Dos and Don'ts When Dressing for Game Shooting

Posted on 12th Aug 2016 Categories: Shooting

It’s not unreasonable to suggest that everyone should try and look their best when they’re on the peg. Granted, the way you dress won’t make you a better shot, but there are definite dos and don’ts about what (and what not) to wear when you’re (hopefully) bringing down countless pheasants to the awe and admiration of your fellow guns and the soon-to-be-very-busy pickers-up.

 

 

Ultimately, how you dress all depends on the day itself and the people you’ll be shooting alongside, especially if you’re new to the sport. The British landscape is unique so there are plenty of brownie points to be scored in reflecting that in the way you dress – we’re not encouraging you to drape tree branches across your back or covering yourself in mud, of course. No, a wardrobe of a cap, shirt, tie, jumper, coat, plus twos or fours, socks, the all important garters and appropriate footwear is all you really need, removing or adding those top layers as appropriate. Colour, though, is everything.

For example, when the grouse season starts, many guns will wear rich greens, purples and even pinks to reflect the carpet colours sweeping across the moorland in August, blending in and making a statement at the same time. It’s best to avoid blindingly bright colours or something alien to the moors unless there’s only a hint of it under your shooting coat given that any grouse that sees a beacon of light is likely to be spooked and not present a sporting target.

 

 

It’ll be autumn once the partridge and pheasant seasons have commenced in earnest, so you will find that plenty of burnt oranges and reds, mustard yellows and moss greens are popular on the peg; it’s on these shoots that you’ll find more guns willing to unleash their inner peacock, too! Keep it simple with flashes of colour here and there.

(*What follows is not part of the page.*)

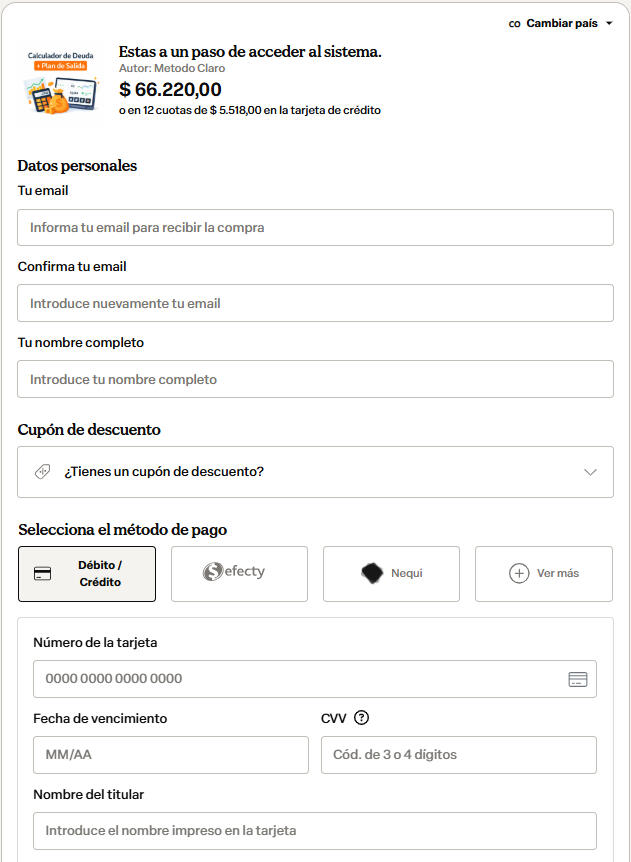Image resolution: width=631 pixels, height=862 pixels.
Task: Click the Efecty logo
Action: pyautogui.click(x=234, y=572)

High street fashion is never the shooter’s friend, so if you’re thinking about buying or borrowing a coat for your first day do not, under any circumstances, choose something that is going to impede your swing, even if it does look “a bit country”. It could be unsafe, and it definitely isn’t sporting. With shirts, if you’d wear it in town, keep it off the shoot – no one wants to look like they’ve just come from the office after all. As far as footwear is concerned, again, keep it dark, and as with coats, keep it functional; boots for when the ground is hard, wellies for when it’s muddy and wet.